### ABOUT THIS TASK
Wherever "Select" occurs in the entries, copy the line that holds it.

##### DATA SECTION

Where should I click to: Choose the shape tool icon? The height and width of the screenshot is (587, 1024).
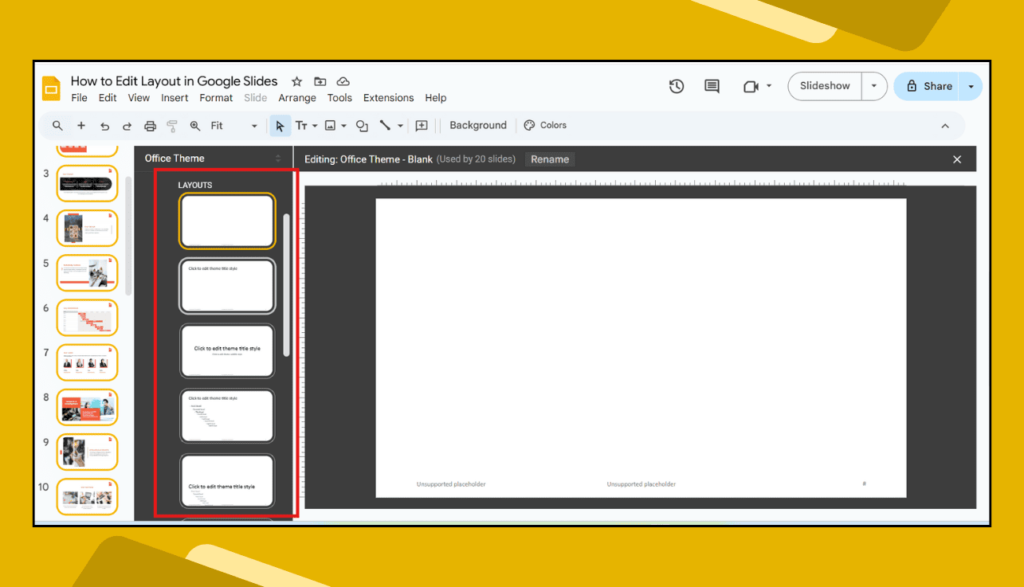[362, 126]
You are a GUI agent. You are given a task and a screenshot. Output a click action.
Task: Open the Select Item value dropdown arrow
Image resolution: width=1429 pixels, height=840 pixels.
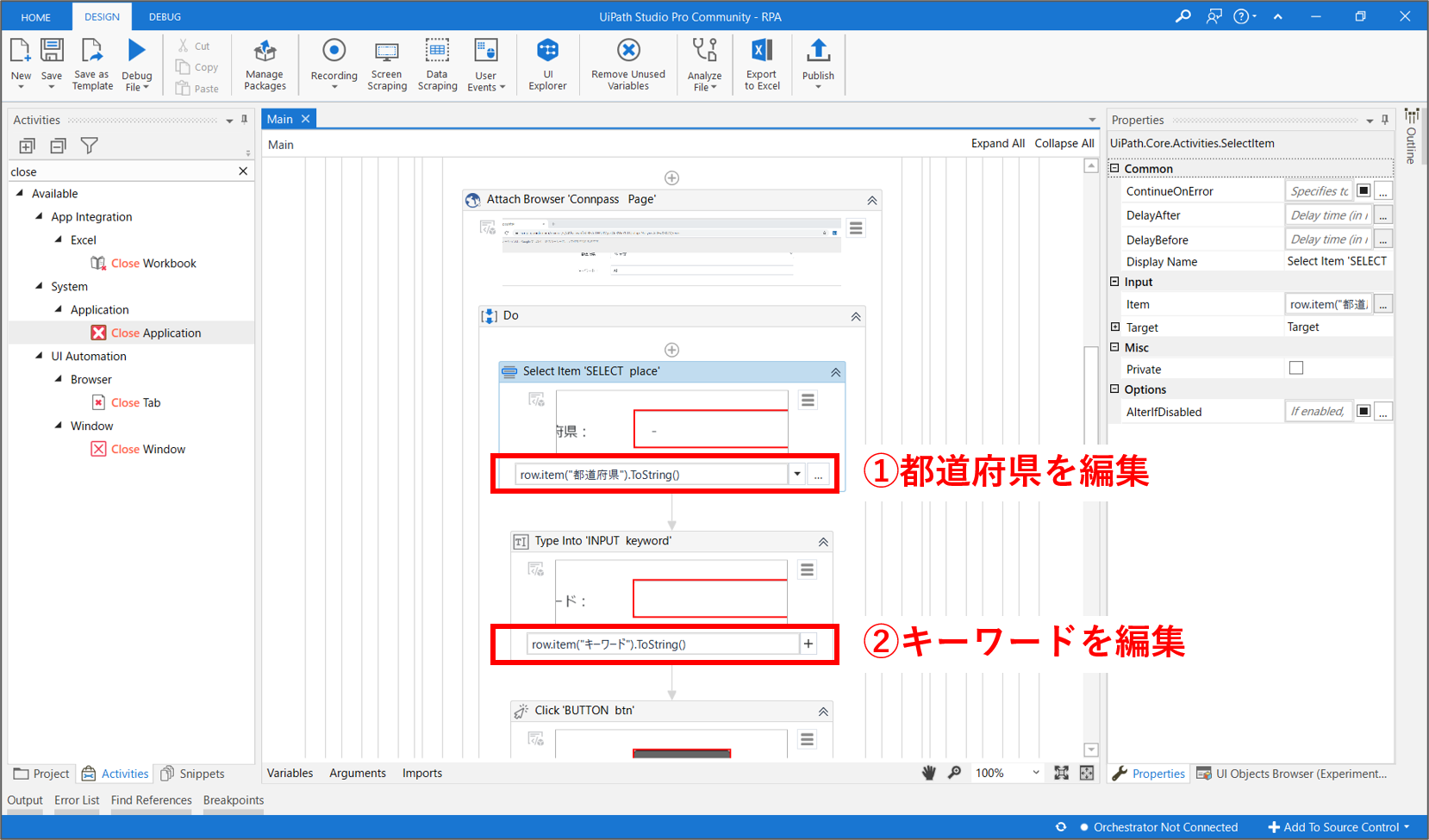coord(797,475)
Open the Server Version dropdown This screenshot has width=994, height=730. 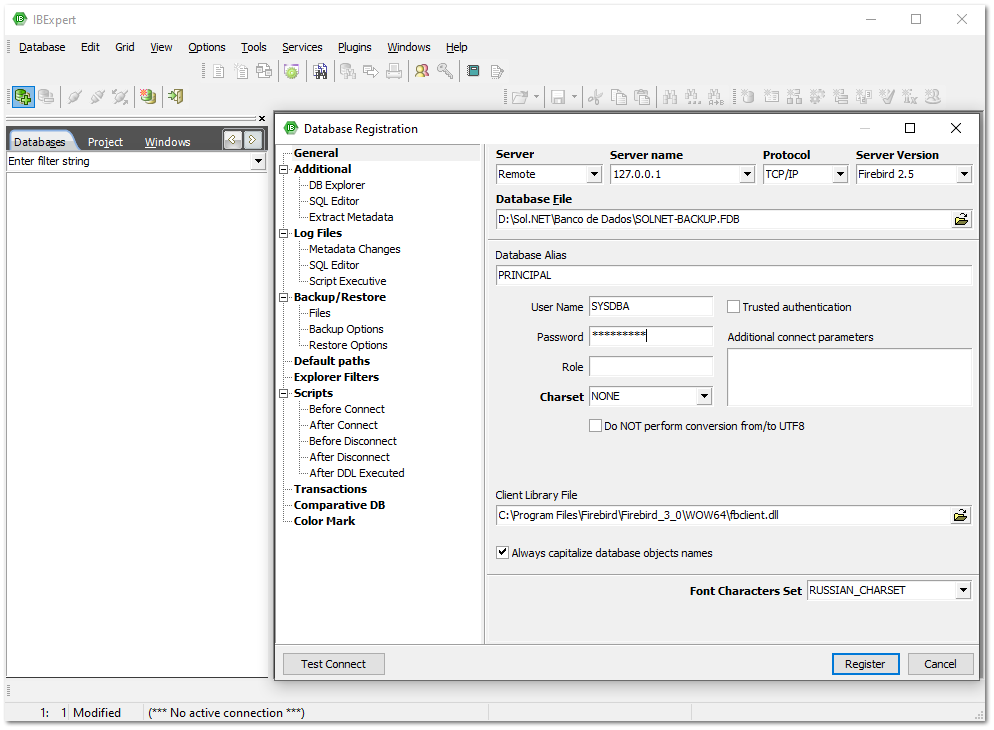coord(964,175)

##########
##### DATA SECTION

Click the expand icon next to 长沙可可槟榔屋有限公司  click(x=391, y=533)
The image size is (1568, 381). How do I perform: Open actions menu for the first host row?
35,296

##########
##### DATA SECTION

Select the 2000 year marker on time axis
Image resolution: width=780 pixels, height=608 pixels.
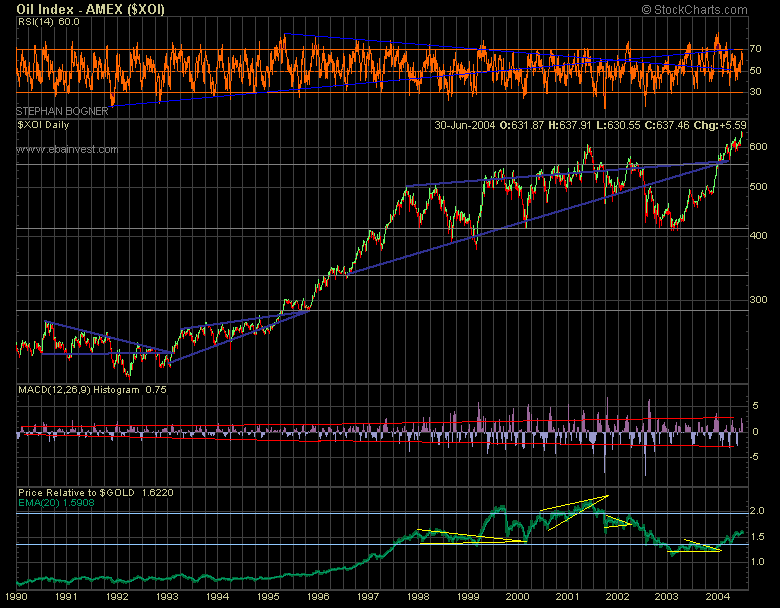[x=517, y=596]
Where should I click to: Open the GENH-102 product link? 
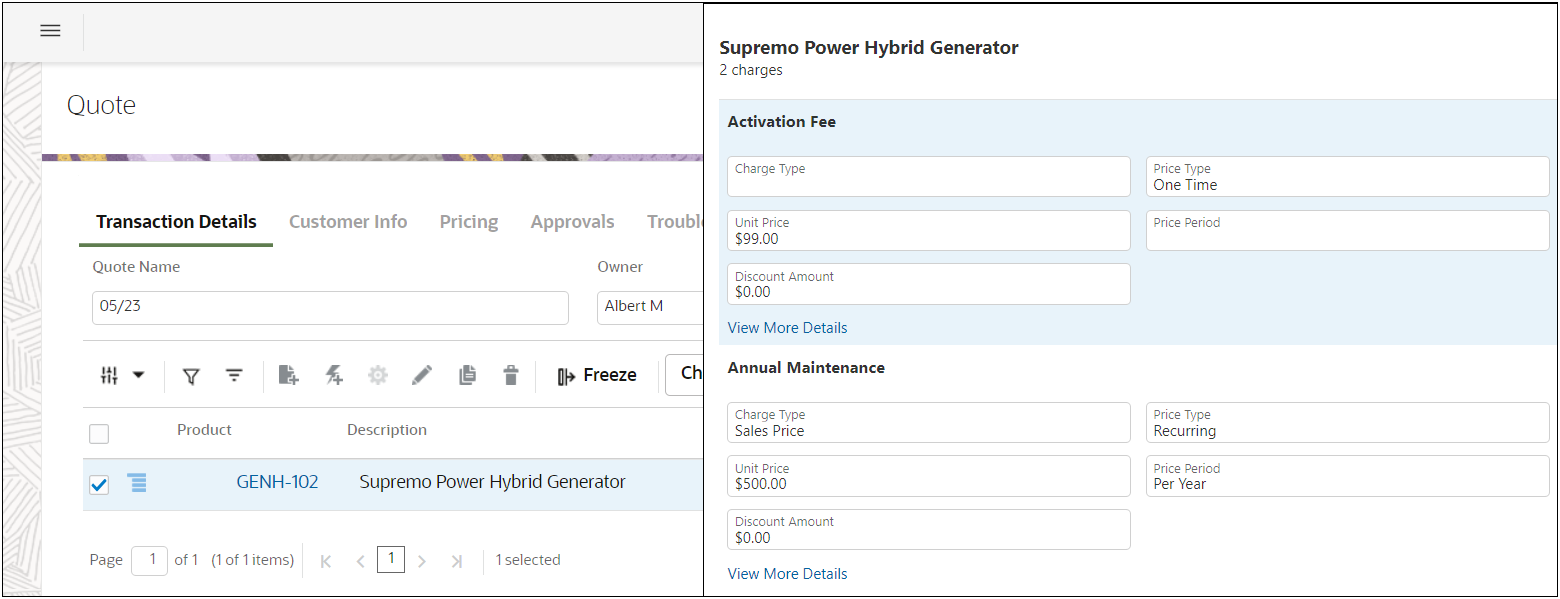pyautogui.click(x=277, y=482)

##########

### EXPECTED OUTPUT
Task: Open the Select Item value dropdown arrow
Select the 2000 year marker on time axis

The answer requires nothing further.